Rehearsing for the Final Test

Pre-TAS is not your typical blood test. It uses a specific methodology, called “thick blood film,” which must be done around midnight (between 10 pm and 2 am) and which requires special training for the lab technicians that will prepare, dry, stain, and read the slides. Health workers have to wait six months after a district has had its 5th MDA before doing the test; and they must collect blood samples from at least 300 people from each of the selected sentinel and spot check sites.

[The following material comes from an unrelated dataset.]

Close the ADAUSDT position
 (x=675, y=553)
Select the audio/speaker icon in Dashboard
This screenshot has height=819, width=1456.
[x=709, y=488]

Transferring pre-TAS blood sample to a slide

Transferring pre-TAS blood sample to a slide. Photo: J.Koroma, FHI360

The pre-TAS blood draws can only be done at night because that’s when the disease-causing microorganisms comes out of their hiding spots, deep in the body’s tissues, and move into the peripheral blood of their victims. This is the blood that the health workers collect via finger pricks during pre-TAS blood draws.

Once at least 300 people have provided blood samples in each of the villages selected for the survey (sentinel and spot check sites), lab technicians prepare, dry and stain the thick blood films on slides. These are taken back to the lab and read, and the test results are reported to the NTDP. If the pre-TAS results from both the sentinel and spot check sites show that LF prevalence is below 1% (i.e. less than 1 percent of those tested have the microorganism in their blood), then the health district becomes eligible for TAS the following year. In the case of Sierra Leone, districts in a group (as described above) are determined to have passed the pre-TAS if both the sentinel and spot check site selected for that group have a pre-TAS result below 1%.

Sierra Leone’s Pre-TAS Experience

Back in Sierra Leone, the NTDP had already started preparing for its own pre-TAS, having used WHO guidelines to select six sentinel sites and six spot check sites for the 12 districts being tested, and having formed three teams of four technicians each. Each team was assigned at least two technicians that had participated in similar surveys in the past and who had experience in using the pre-TAS methodology.

The day before the teams went out to the field, the less experienced technicians were trained in the pre-TAS methodology and given the opportunity to practice under the supervision of the more experienced technicians. The next day–August 13, 2013–the three teams gathered the materials and equipment they needed for the survey and left for the field.

Villagers before the pre-TAS: Awake but not bored.

Villagers before the pre-TAS: Awake but not bored. Photo: J.Koroma, FHI360

Since the teams need the villagers to stay awake until the wee hours before they could draw the blood samples, they knew that they’d need to do more than just bring medical equipment and materials. They also needed to entertain the villagers. So, teams traveled with televisions and video players in order to motivate community members to stay up late enough to participate in the survey.

After collecting blood samples from at least 300 people, ages five and older, the teams followed WHO guidelines to prepare the thick blood films, which they then dried and stained. After returning to the NTDP lab in Makeni, the same 12 technicians read the slides they’d prepared in the field using compound microscopes and recorded the pre-TAS results, which were later validated by an independent quality control (QC) expert.

The QC expert reviews all the slides that come back positive for LF, plus 10% of the negative slides, which are selected randomly. The conclusion of the QC expert must match that of the team in order for the Ministry of Health to accept the results as valid.

And the Results Show…

Fortunately, the results of QC expert agreed with those of the team, and were thus accepted as official. Both came to the conclusion that eight of the 12 health districts passed the pre-TAS, demonstrating LF levels below the WHO-determined standard of less than1% of the population surveyed testing positive for the disease. These eight health districts were declared eligible for TAS, which the country plans to conduct six months after the MDA that is scheduled in December 2013 – January 2014. As for the four health districts that did not pass, they will be treated with MDA for two more years, after which time the pre-TAS will be repeated.